4574458_6_cc56_pierre-bonnard-la-toilette-dit-aussi-la_b2dadae84694d9b8752001e3716b527d       bonnard

 «  La Toilette  » et  » Nu à contre-jour »,  deux huiles sur toile connues. 

 En lisant la conclusion poétique de Goffette, tenter un rapprochement avec le tango ? Le peintre qui observe son modèle ne façonne-t-il pas celui-ci au dessin et aux couleurs de sa toile ? Des films et des ouvrages ont tenté d’analyser ce rapport de l’artiste au modèle… Et, de son côté, le danseur ne tente-t-il pas d’imprimer au tango et à sa partenaire sa marge d’interprétation et de raconter une histoire perçue à travers la musique, et les paroles quand il les comprend ? Dans l’abrazo, dont chacun souligne l’importance, se crée une complicité entre l’homme et la femme et, si la connexion se fait bien, une inter-action qui, pendant quelques instants, change les deux partenaires. La lecture récente d’un livre  » Le tango n’est pas une danse », entretien entre Marion Ouazana, qui dirige à Marseille l’AKDmia et Claudio Farias, franco-argentin installé dans la même ville, me confirme dans cette idée. Je parlerai de cet ouvrage et donnerai ses références dans un article suivant mais je relève ce passage:  « Dans ce devenir, le tango propose à l’homme de devenir homme et à la femme de devenir femme, parce que ce rapport, entre eux, provoque le fait que l’homme devient homme à travers l’attitude de la femme et inversement… Paradoxalement, l’homme en jouant le jeu du « macho » et la femme celui de la  » coquette »,  deviennent un homme et une femme à la place qu’il leur revient.»

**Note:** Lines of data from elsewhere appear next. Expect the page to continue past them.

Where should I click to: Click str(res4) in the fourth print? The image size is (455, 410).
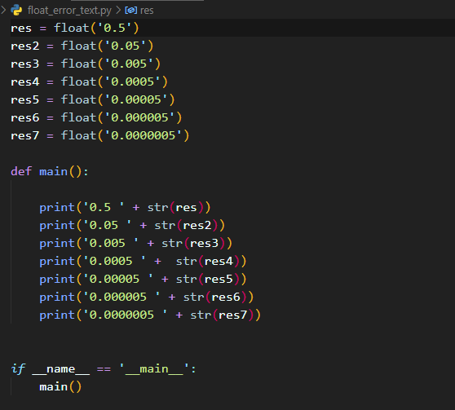(x=208, y=261)
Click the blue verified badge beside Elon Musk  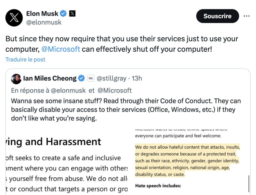click(x=63, y=14)
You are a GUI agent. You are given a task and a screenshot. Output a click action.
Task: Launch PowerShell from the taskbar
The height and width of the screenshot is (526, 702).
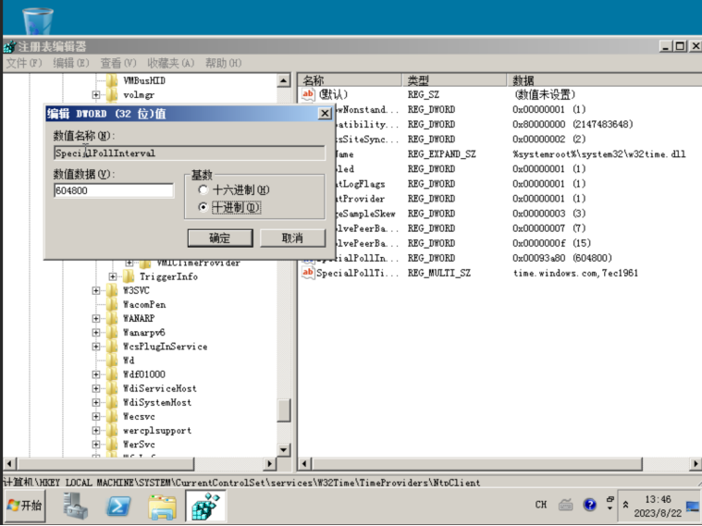point(118,505)
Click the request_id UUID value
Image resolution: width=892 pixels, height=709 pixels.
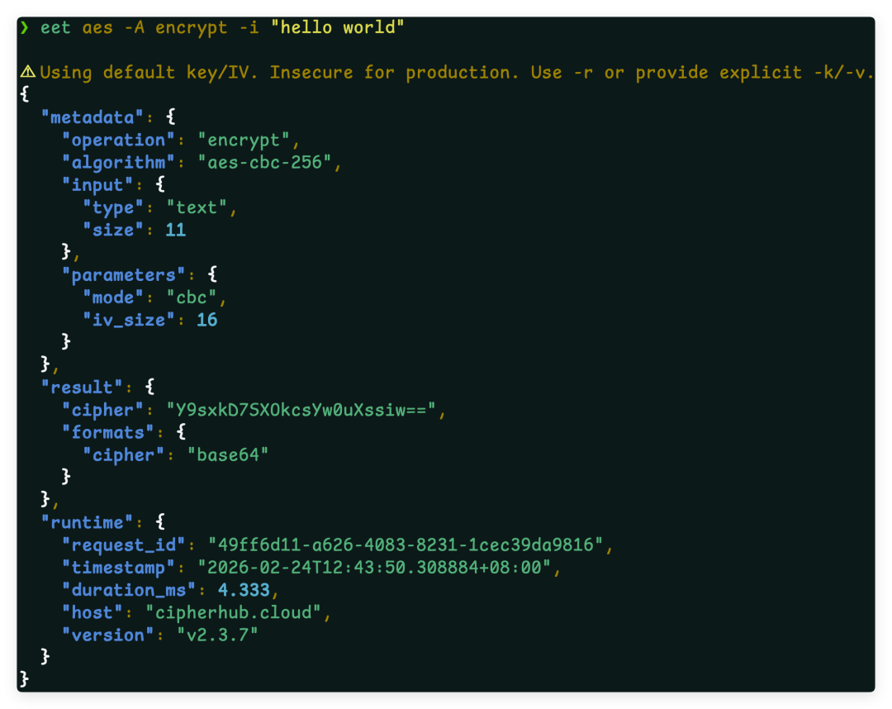406,545
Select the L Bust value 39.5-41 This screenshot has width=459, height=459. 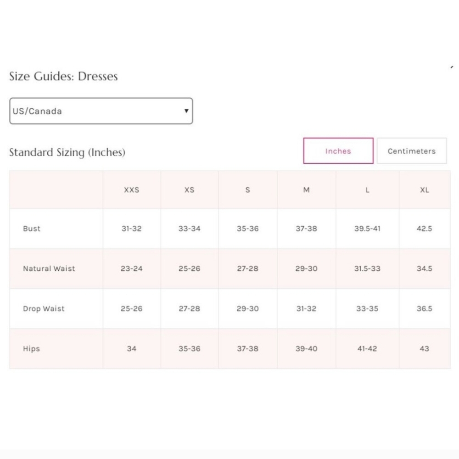coord(367,229)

Peut-on penser que Pierre Bonnard, quelque part, était bien dans ce jeu de va et vient ? Le critique d’art, Vincent Huguet écrit: «Bonnard a inventé une façon très personnelle de peindre le nu, essentiellement féminin. Chaque tableau a l’air à la fois de livrer un portrait inédit et de raconter un secret, de murmurer une confidence, le souvenir d’un moment très intime teinté d’un érotisme aux multiples nuances. » ( Revue Beaux Arts, hors série, 2015 )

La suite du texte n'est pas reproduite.